Many are stretching with relief, breaking out of the limitations that have corralled them for nearly a year now that state has moved into Phase 2 of the Roadmap to Recovery plan, but county health officers continue to urge caution to prevent a resurgence of COVID-19 cases.
Businesses, team sports and other places for public gatherings are able to offer more now, but that doesn’t mean the pandemic is over.
While case rates have been falling nation- , state- and countywide, the rates are falling from record highs, with virus activity still high, said Dr. Tom Locke, Jefferson County health officer, during his briefing Tuesday morning with county commissioners.
“We’re back to where we were in early November,” he said.
“We want to be back where we were in summer.”
Locke recommended that people still wear face masks while with non-household members, and that the masks be well-made with two or more layers of tight-knit fabric that light doesn’t shine through, fitting flush over the face and covering the mouth and nose.
Double masking with a disposable blue surgical mask under a cloth mask is also a good idea for better protection and transmission prevention, he added.
Face masks are in addition to social distancing and frequent hand-washing, even for those who have been vaccinated.
“Whether we have a fourth surge or not is up to us,” Locke said.
Clallam County Health Officer Dr. Allison Berry agreed with Locke.
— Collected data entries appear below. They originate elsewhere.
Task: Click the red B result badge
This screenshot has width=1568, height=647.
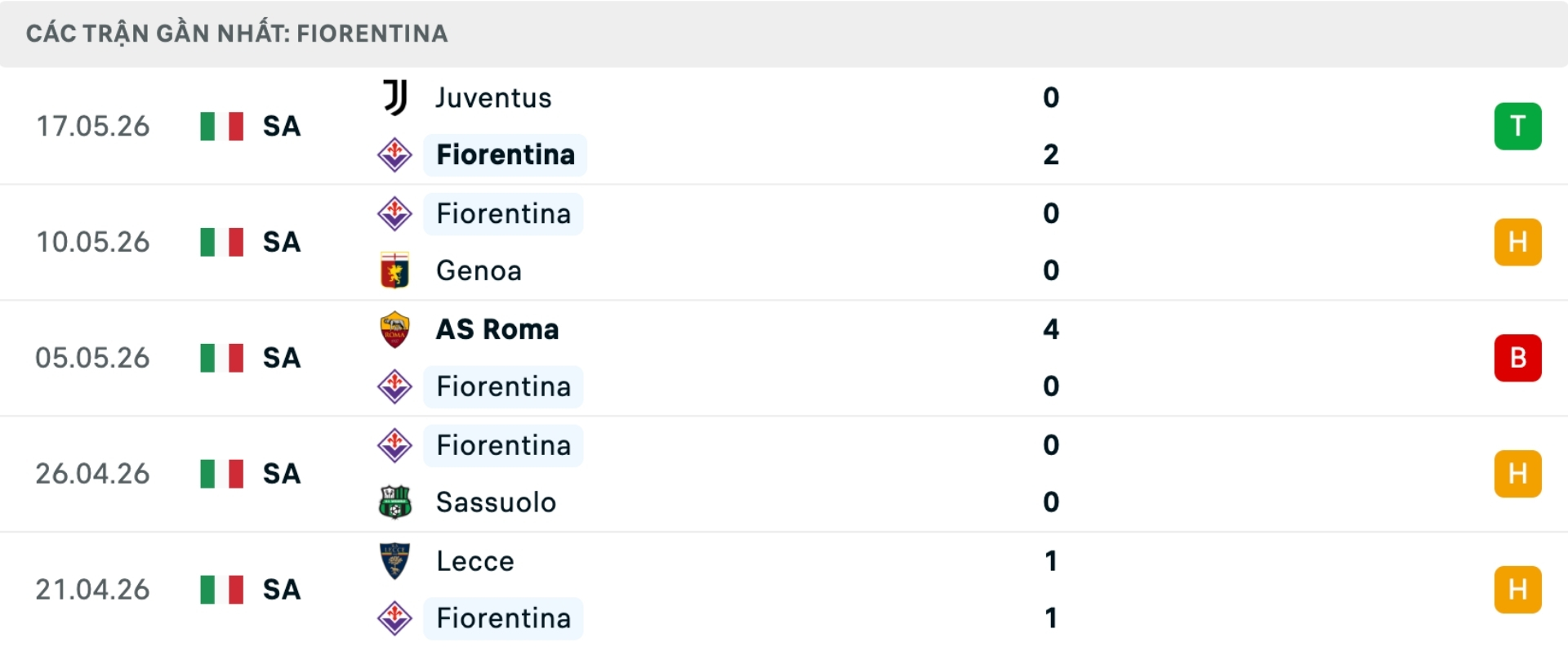Action: pyautogui.click(x=1518, y=358)
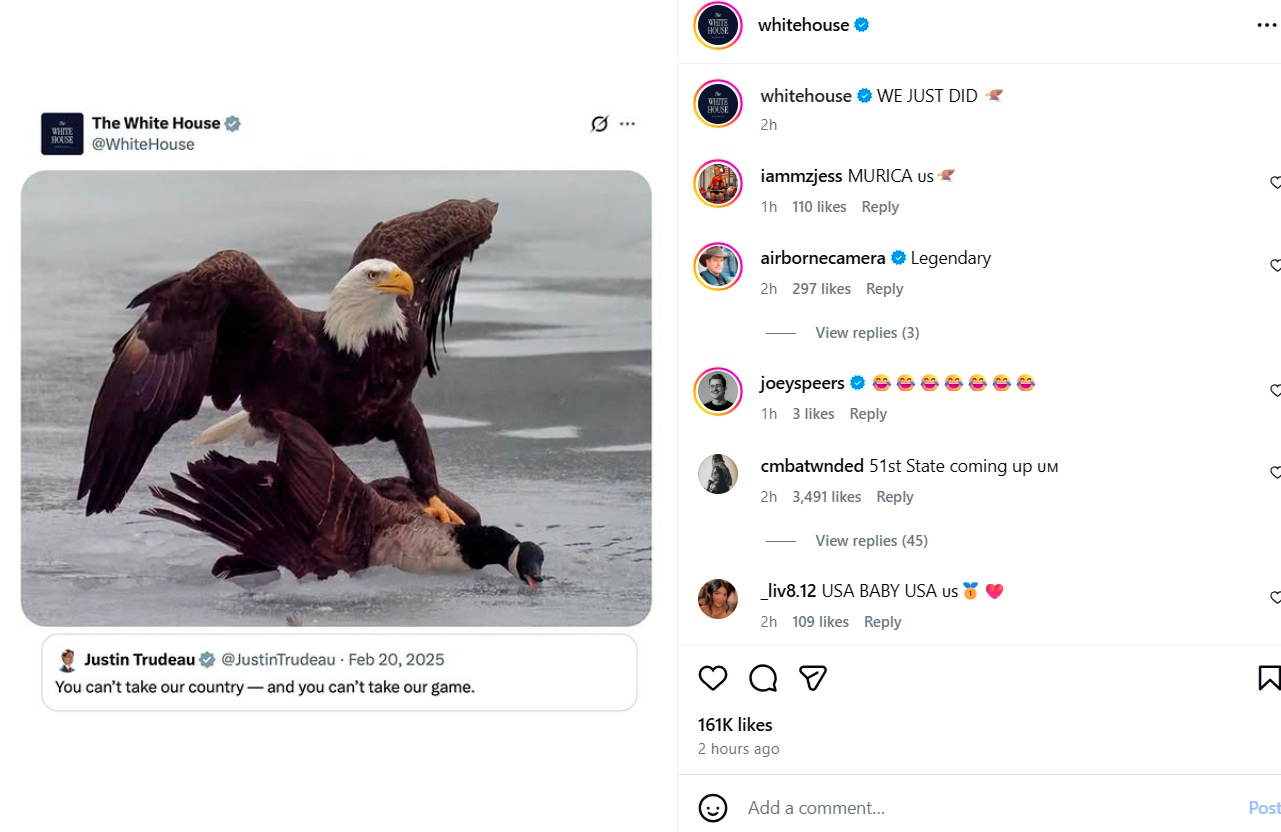Screen dimensions: 1281x832
Task: Like the airbornecamera comment
Action: coord(1275,265)
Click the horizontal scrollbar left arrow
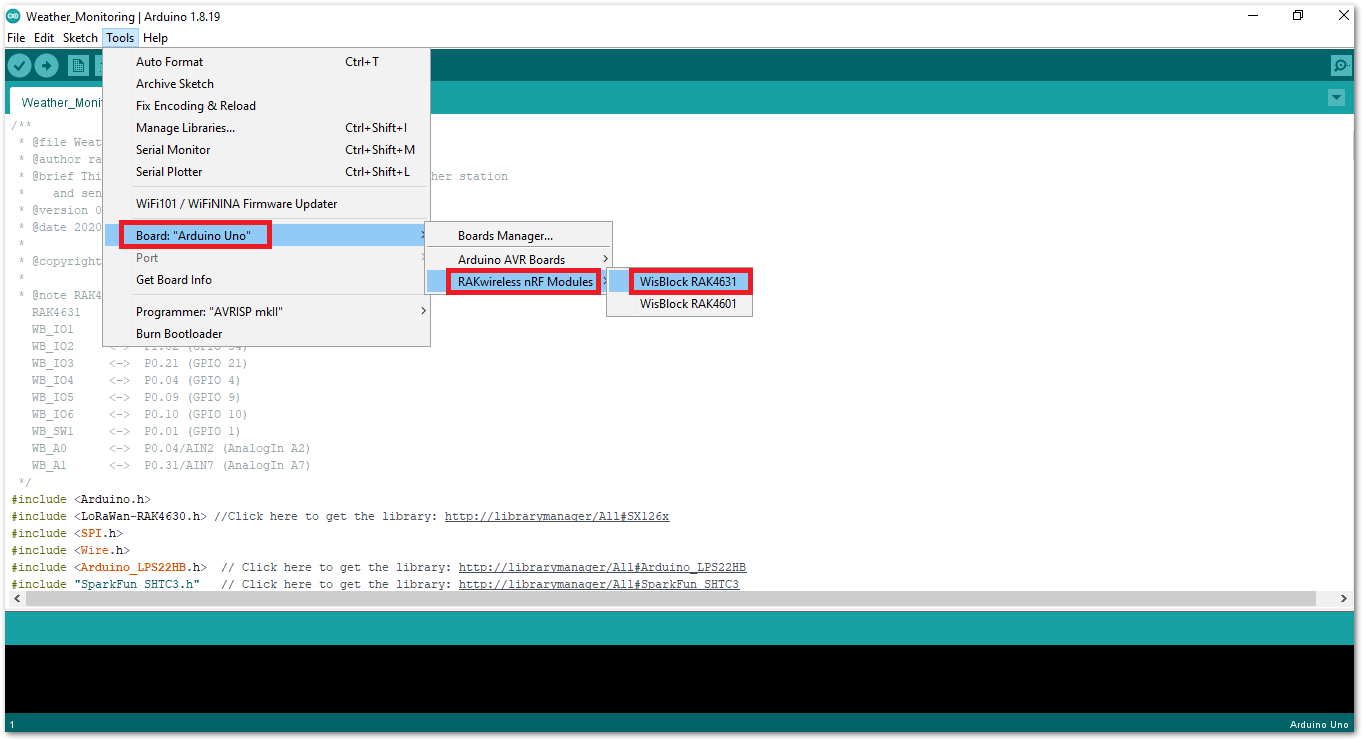Viewport: 1363px width, 741px height. click(16, 598)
“We got so used to being in the high-risk category that everything feels good, and certainly we’re moving in the right direction, but we are still in the moderate-risk category,” she said. “So, that means there is still virus circulating here.
“It is still very possible to get infected, especially if you’re gathering indoors and in groups and getting within 6 feet of each other,” she continued.
“It’s just important to keep up the good work. Don’t give up now. We’re very, very close, and I would hate to see us waste the progress that we’ve made.
“But, if we keep doing what we’ve been doing, keep masking, keep distancing, keep getting vaccinated as soon as you can, we can do quite well, and we can get through this.”
Vaccinations appointments for Jefferson Healthcare are being made from the hospital’s notification list, and those 65 and older who have not signed up are encouraged to do so at jeffersonhealthcare.org/covid-19-vaccine.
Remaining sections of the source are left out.